[Records contained in a dataset]
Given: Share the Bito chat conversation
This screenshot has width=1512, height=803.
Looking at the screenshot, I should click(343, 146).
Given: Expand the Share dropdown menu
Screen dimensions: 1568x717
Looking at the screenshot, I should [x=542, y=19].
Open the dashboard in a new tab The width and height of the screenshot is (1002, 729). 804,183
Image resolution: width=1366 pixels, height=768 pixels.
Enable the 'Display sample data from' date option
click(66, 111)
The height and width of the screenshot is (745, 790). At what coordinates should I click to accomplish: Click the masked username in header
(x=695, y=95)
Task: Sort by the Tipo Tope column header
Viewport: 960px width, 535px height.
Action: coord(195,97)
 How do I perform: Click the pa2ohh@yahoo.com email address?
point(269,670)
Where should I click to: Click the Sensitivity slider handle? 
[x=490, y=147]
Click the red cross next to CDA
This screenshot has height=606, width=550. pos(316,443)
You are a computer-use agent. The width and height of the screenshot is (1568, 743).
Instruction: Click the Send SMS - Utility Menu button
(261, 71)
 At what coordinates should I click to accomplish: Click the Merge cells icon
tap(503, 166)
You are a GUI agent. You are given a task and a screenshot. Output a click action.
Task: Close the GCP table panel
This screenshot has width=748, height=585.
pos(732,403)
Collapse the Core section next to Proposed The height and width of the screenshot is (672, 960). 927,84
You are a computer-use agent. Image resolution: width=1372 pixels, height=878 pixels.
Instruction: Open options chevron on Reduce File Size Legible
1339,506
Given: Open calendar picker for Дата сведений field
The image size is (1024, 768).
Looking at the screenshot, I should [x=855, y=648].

### DESCRIPTION OF THE TASK
Within this data, count the lines that include the string "agent" and write the number with nothing else.

### RESPONSE
3